The alliance is historically important and must be nurtured and retained.

But equally critical is the proper conceptualisation of the political alliance. Three cogent reasons talk to each alliance partner.

The most critical challenge is that of avoiding talking past each other in as far as the political and economic direction of our democracy is concerned. Even more central is the tried-and-tested political culture of engagement which involves frank political discussion and discourse as practiced in the 1980s.

This approach allows for a particular point of view to be defeated without viewing the winning argument as reactionary and counter-revolutionary.

The problem with the political discourse is that political inferiority abounds, with the political vulgarity of labelling other members of the alliance becoming the norm.

This best epitomises the inability to politically engage instead of hiding behind rhetoric and realising that one could be defeated in the discourse, but live for another day. What needs to be avoided is the political hyperbole couched in careless language.

For example, the issue around former deputy health minister, Nozizwe Madlala-Routledge, could have been handled with better care, recognising that the president is allowed by law to appoint and fire his cabinet members.

Individual heroism doesn't and shouldn't be given space because it leads to political anarchy as shown by the public outpouring of support for Madlala-Routledge.
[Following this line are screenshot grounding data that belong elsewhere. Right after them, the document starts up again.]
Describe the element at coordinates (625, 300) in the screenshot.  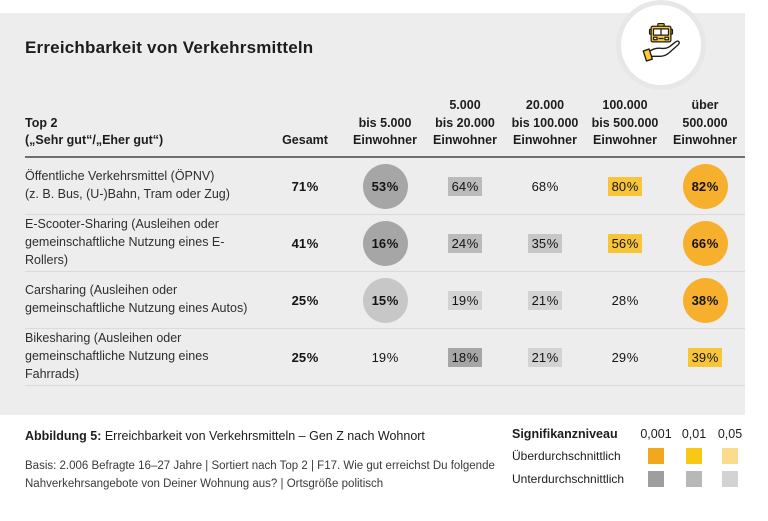
I see `value-cell: 28 %` at that location.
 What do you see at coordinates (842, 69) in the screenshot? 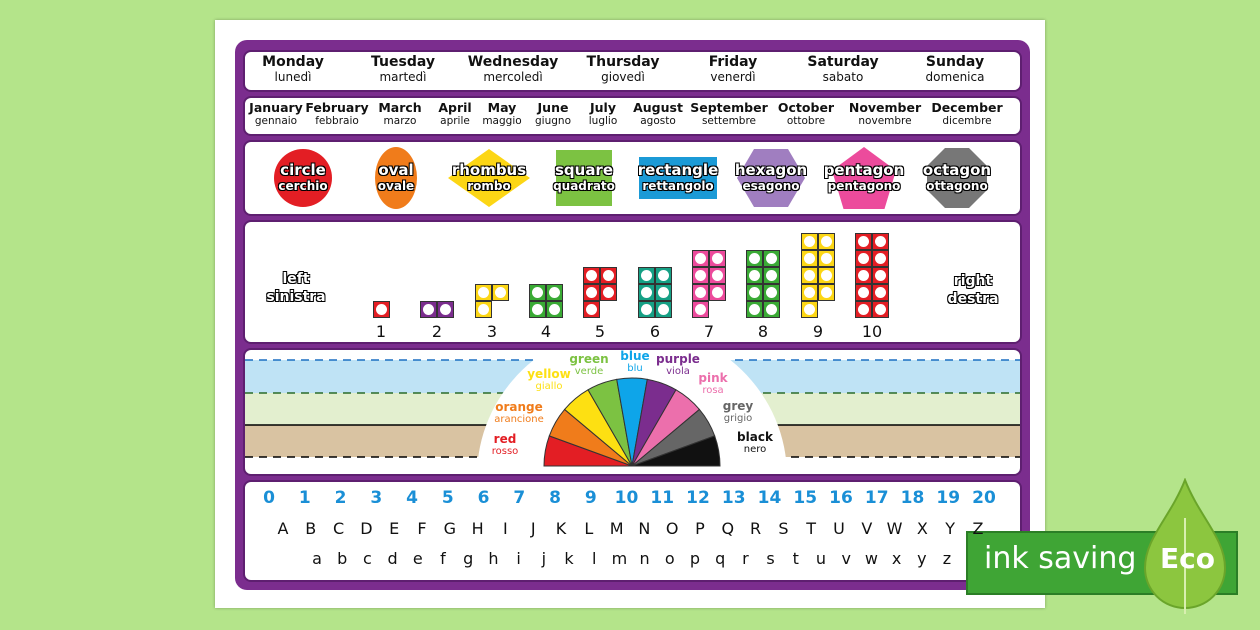
I see `day-saturday: Saturday sabato` at bounding box center [842, 69].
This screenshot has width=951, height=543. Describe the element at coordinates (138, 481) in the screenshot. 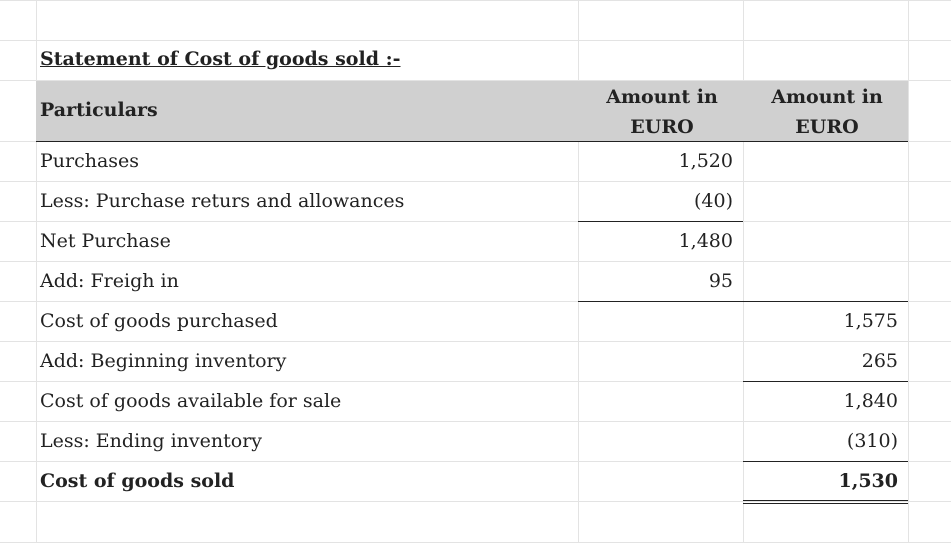

I see `row-label-total: Cost of goods sold` at that location.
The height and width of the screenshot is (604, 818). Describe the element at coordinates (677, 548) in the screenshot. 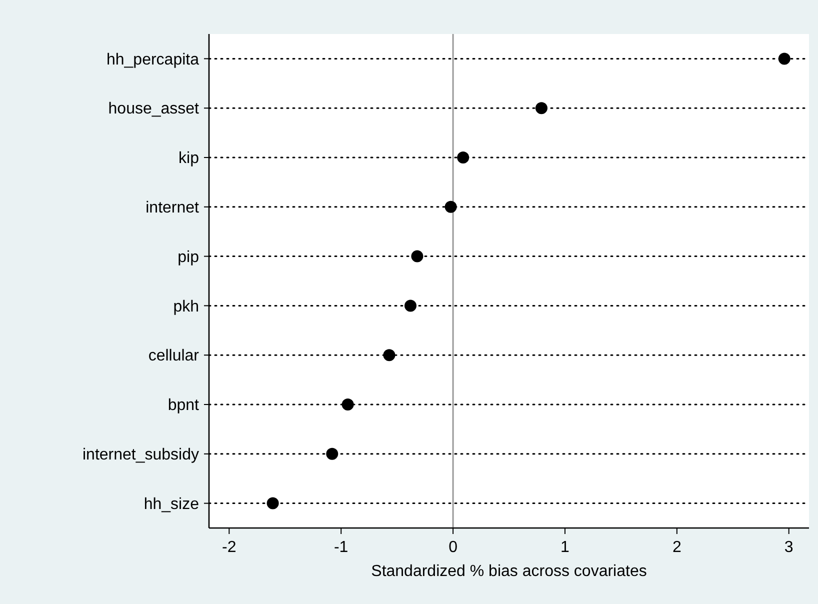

The existence of separate organisational structures formed by individuals outside of the formal organisational paradigm can be destructive.

The Friends of Jacob Zuma campaign is such an example because it operates outside the ANC organisational structures.

If the alliance does not seek to redress the political crisis, the low intensity political warfare will continue into a full- blown insurrection which could undermine the very foundation upon which our democracy is founded.

l Mzwanele Mayekiso is head of the Inkhwezi Research Institute.